Materials provided:
######
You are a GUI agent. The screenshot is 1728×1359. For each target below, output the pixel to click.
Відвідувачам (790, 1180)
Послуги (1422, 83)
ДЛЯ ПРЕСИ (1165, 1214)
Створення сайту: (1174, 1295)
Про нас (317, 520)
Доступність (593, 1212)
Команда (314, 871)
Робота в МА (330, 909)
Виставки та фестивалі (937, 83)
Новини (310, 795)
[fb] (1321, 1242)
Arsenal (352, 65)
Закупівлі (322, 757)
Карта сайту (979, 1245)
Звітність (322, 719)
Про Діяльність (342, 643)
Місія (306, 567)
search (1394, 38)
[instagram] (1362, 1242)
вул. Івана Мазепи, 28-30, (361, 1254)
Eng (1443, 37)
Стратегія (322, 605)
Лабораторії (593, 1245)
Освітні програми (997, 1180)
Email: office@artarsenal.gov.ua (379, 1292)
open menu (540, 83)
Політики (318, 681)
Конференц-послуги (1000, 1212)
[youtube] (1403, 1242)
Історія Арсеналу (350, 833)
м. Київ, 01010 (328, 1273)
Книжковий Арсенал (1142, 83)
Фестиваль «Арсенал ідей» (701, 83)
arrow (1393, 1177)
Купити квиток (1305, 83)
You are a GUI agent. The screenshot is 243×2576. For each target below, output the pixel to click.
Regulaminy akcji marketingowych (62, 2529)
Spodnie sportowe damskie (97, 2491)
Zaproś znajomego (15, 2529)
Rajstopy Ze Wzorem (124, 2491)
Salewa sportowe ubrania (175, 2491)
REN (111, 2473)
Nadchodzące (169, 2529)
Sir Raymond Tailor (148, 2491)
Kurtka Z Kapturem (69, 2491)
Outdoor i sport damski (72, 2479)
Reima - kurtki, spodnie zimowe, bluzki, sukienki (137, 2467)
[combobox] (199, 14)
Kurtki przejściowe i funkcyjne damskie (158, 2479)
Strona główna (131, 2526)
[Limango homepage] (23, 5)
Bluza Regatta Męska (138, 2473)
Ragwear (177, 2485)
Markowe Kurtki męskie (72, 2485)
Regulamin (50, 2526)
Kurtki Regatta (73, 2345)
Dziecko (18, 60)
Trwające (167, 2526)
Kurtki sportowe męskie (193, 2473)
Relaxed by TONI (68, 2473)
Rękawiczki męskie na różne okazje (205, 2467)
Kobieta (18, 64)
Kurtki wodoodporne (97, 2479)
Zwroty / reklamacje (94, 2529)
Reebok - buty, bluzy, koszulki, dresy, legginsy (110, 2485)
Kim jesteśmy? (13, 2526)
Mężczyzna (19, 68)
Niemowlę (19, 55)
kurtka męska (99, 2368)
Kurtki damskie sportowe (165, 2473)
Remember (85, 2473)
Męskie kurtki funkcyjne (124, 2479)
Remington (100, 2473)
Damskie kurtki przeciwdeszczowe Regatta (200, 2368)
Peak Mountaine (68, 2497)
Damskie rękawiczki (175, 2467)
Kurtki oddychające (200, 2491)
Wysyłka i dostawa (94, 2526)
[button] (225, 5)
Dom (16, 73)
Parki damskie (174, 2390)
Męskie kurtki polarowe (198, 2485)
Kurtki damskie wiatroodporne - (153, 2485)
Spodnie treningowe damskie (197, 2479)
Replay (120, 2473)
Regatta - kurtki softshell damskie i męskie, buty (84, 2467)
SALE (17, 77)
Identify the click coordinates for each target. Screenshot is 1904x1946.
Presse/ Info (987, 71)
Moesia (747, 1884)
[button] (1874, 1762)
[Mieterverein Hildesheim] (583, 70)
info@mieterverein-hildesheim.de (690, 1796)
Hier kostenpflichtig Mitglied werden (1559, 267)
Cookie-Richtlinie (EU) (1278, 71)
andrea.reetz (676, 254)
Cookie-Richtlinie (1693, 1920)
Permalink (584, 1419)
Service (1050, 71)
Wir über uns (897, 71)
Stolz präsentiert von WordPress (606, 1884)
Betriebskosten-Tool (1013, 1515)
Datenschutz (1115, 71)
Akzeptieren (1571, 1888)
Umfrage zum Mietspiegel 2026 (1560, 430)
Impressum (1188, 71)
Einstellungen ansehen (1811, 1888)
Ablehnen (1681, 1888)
######
Work task: All that should be written out is the stretch of lines above between the one holding "Regulaminy akcji marketingowych (62, 2529)" and the one holding "Hier kostenpflichtig Mitglied", inclusive, exactly as given.

Response area:
Regulaminy akcji marketingowych (62, 2529)
Spodnie sportowe damskie (97, 2491)
Zaproś znajomego (15, 2529)
Rajstopy Ze Wzorem (124, 2491)
Salewa sportowe ubrania (175, 2491)
REN (111, 2473)
Nadchodzące (169, 2529)
Sir Raymond Tailor (148, 2491)
Kurtka Z Kapturem (69, 2491)
Outdoor i sport damski (72, 2479)
Reima - kurtki, spodnie zimowe, bluzki, sukienki (137, 2467)
[combobox] (199, 14)
Kurtki przejściowe i funkcyjne damskie (158, 2479)
Strona główna (131, 2526)
[Limango homepage] (23, 5)
Bluza Regatta Męska (138, 2473)
Ragwear (177, 2485)
Markowe Kurtki męskie (72, 2485)
Regulamin (50, 2526)
Kurtki Regatta (73, 2345)
Dziecko (18, 60)
Trwające (167, 2526)
Kurtki sportowe męskie (193, 2473)
Relaxed by TONI (68, 2473)
Rękawiczki męskie na różne okazje (205, 2467)
Kobieta (18, 64)
Kurtki wodoodporne (97, 2479)
Zwroty / reklamacje (94, 2529)
Reebok - buty, bluzy, koszulki, dresy, legginsy (110, 2485)
Kim jesteśmy? (13, 2526)
Mężczyzna (19, 68)
Niemowlę (19, 55)
kurtka męska (99, 2368)
Kurtki damskie sportowe (165, 2473)
Remember (85, 2473)
Męskie kurtki funkcyjne (124, 2479)
Remington (100, 2473)
Damskie kurtki przeciwdeszczowe Regatta (200, 2368)
Peak Mountaine (68, 2497)
Damskie rękawiczki (175, 2467)
Kurtki oddychające (200, 2491)
Wysyłka i dostawa (94, 2526)
[button] (225, 5)
Dom (16, 73)
Parki damskie (174, 2390)
Męskie kurtki polarowe (198, 2485)
Kurtki damskie wiatroodporne - (153, 2485)
Spodnie treningowe damskie (197, 2479)
Replay (120, 2473)
Regatta - kurtki softshell damskie i męskie, buty (84, 2467)
SALE (17, 77)
Identify the click coordinates for each target. Screenshot is 1904x1946.
Presse/ Info (987, 71)
Moesia (747, 1884)
[button] (1874, 1762)
[Mieterverein Hildesheim] (583, 70)
info@mieterverein-hildesheim.de (690, 1796)
Hier kostenpflichtig Mitglied werden (1559, 267)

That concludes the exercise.